— Task item —
Every line from the one with "This screenshot has height=384, width=512." to the end of the entries, both included, is to be copied exactly; the other lines stay out.

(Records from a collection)
-------------------------

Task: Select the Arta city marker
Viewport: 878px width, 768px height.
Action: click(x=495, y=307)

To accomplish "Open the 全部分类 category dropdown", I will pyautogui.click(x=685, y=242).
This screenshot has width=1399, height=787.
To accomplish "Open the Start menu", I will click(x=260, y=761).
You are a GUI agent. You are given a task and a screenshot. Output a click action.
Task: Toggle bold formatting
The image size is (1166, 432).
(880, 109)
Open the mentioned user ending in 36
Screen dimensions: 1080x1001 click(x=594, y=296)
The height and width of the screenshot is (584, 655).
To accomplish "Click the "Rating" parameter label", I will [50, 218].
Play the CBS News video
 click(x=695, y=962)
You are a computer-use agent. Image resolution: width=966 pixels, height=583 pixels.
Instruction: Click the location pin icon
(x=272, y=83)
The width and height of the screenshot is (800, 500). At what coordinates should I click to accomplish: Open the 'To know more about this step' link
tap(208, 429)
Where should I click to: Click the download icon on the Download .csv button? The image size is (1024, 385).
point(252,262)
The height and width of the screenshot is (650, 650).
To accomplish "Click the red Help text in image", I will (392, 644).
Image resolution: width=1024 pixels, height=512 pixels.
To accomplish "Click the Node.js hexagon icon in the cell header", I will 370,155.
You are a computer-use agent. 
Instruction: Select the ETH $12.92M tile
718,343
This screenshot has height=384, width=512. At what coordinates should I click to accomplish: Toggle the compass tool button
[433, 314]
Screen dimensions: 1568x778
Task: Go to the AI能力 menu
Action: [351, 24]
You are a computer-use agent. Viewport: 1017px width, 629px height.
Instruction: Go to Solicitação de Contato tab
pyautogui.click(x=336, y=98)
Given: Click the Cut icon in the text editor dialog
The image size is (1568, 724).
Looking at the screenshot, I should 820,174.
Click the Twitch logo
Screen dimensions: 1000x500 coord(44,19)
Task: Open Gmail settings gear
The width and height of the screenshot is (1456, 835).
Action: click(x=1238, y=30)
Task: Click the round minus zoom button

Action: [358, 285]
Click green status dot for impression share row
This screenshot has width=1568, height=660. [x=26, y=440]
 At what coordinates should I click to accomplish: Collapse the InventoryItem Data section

-------------------------

— Solution for this exercise —
This screenshot has height=384, width=512. At what coordinates should I click to accomplish: Toggle the compass tool button
[433, 314]
Screen dimensions: 1568x778
Task: Go to the AI能力 menu
Action: [351, 24]
You are a computer-use agent. Viewport: 1017px width, 629px height.
Instruction: Go to Solicitação de Contato tab
pyautogui.click(x=336, y=98)
Given: Click the Cut icon in the text editor dialog
The image size is (1568, 724).
Looking at the screenshot, I should 820,174.
Click the Twitch logo
Screen dimensions: 1000x500 coord(44,19)
Task: Open Gmail settings gear
The width and height of the screenshot is (1456, 835).
Action: click(x=1238, y=30)
Task: Click the round minus zoom button

Action: [358, 285]
Click green status dot for impression share row
This screenshot has width=1568, height=660. [x=26, y=440]
 At what coordinates should I click to accomplish: Collapse the InventoryItem Data section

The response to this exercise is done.